Opinión

A contraluz

Los delitos van al banquillo de acusados

Haroldo Shetemul

Haroldo Shetemul

“Si alguien está haciendo actos de corrupción, que se persiga el delito, pero que no se persigan (a) personas, porque la justicia es para perseguir a los delitos, pero no a las personas”, dijo el presidente Jimmy Morales, el lunes pasado. La desafortunada declaración dada en la Feria del Empleo no solo evidenció las incoherencias del mandatario, sino que ese juego de palabras tenía el propósito de continuar su pleito con el Ministerio Público y la Cicig.  Una bravuconada con ingredientes de ignorancia en materia penal. A lo largo del día, el mandatario se convirtió en objeto de comentarios sarcásticos y chistes como aquel de que los prófugos ya no deben preocuparse, pues la Interpol ya no irá contra ellos, sino contra sus presuntos delitos. El mandatario envía un mal mensaje y daña su imagen porque su encendido discurso se vuelve un chascarrillo.

Pero no solo ese detalle muestra a un presidente que sigue los pasos de su padrino político, el alcalde Álvaro Arzú, de declarar la guerra a las instancias anticorrupción. La semana anterior se observó un desliz de la cancillería, que renovó la visa del comisionado Iván Velásquez, pero con la advertencia de que no podía inmiscuirse en asuntos internos del país. Una metida de pata sin sentido porque el trabajo de la Cicig es, precisamente, inmiscuirse en asuntos internos, al combatir la corrupción en el país. La Corte de Constitucionalidad obligó a la cancillería a rectificar el infantil ataque contra Velásquez, pero dejó en claro de dónde provenía la acometida, que fue coronada con la ausencia del presidente en la presentación del 10º. informe de la Cicig.

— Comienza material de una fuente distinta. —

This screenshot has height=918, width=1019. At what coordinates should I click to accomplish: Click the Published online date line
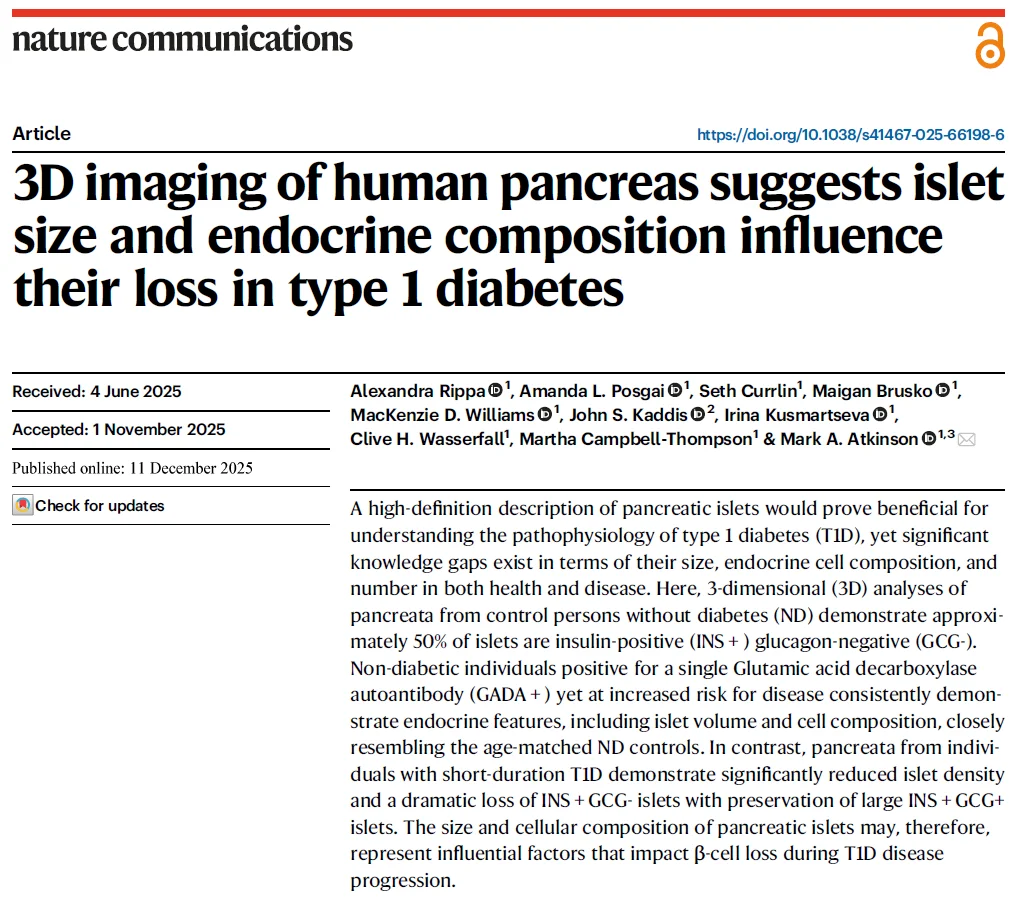coord(132,468)
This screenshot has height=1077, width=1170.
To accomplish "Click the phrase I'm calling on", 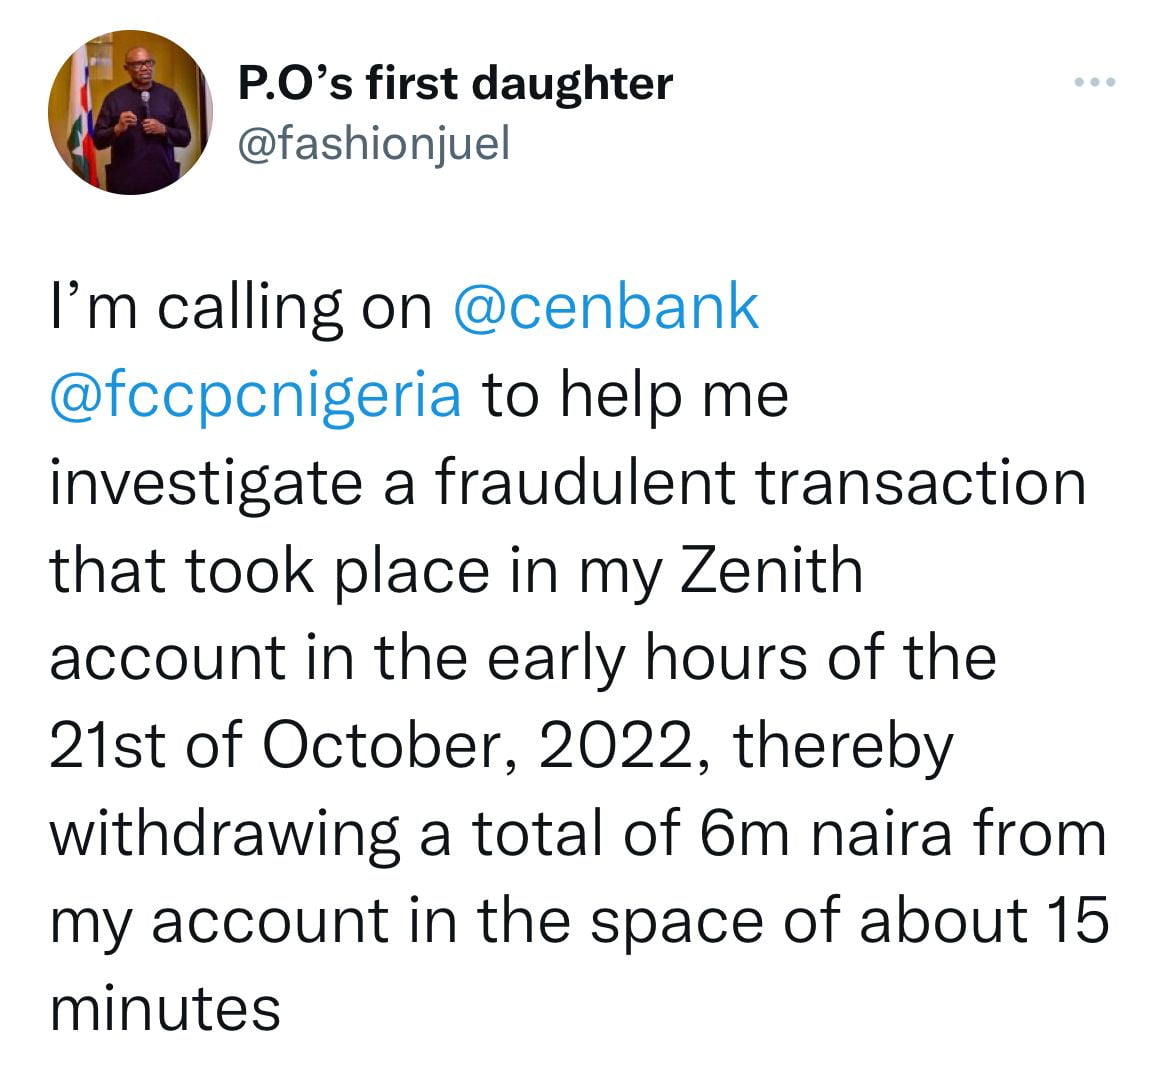I will (x=241, y=309).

Lamentables, muy lamentables, las actitudes del señor Morales, cuya agresividad y mal carácter hacia el MP y la Cicig se extienden a los periodistas que cubren sus actividades. Nada que ver con aquel comediante risueño que salía en la tele o el candidato presidencial “ni corrupto ni ladrón” que se afanaba en mostrarse como el humilde vendedor de plátanos que quería llegar al poder. No, ahora el que aparece es una copia barata del intolerante Arzú, su protector, y a quien debe palmaditas de apoyo para que siga adelante en esa senda de darle la espalda a la justicia. El problema es que tales actitudes provenientes del Ejecutivo alientan a los sectores extremistas que no cejan en atacar a Thelma Aldana y Velásquez.

Esa obcecación presidencial ha sido detectada por sectores que la ven como parte del entorno hostil a la lucha contra la corrupción. Un ejemplo es la carta que los congresistas Eliot Engel, demócrata, y Edward R. Royce, republicano, enviaron al secretario de Estado Rex W. Tillerson, en la que sugieren que retire la visa a los guatemaltecos señalados de corrupción. En la misiva mencionan que el presidente Morales intentó declarar persona no grata a Velásquez, lo que calificaron como “una decepción que ha sido denunciada por miembros demócratas y republicanos del Congreso de EE. UU.”, indican. También recuerdan que la ayuda económica estadounidense está condicionada a las acciones del gobierno guatemalteco contra la corrupción. El exembajador de EE. UU., Tood Robinson, comentó en Twitter que los congresistas “están llevando la lucha anticorrupción al siguiente nivel”.

Otro revés al presidente Morales vino de parte de la Conferencia Episcopal de Guatemala, que afirmó que todo intento por debilitar a la Cicig favorece la impunidad. El pronunciamiento plantea que en el país existe una dinámica de corrupción, cuyo combate no debe ser conceptualizado como una confrontación ideológica. Por más que insista en su berrinche, la posición del mandatario no es nada cómoda porque enfrenta presiones internas y externas para que facilite la labor de los organismos encargados de combatir la corrupción y la impunidad. ¿Será mucho pedir?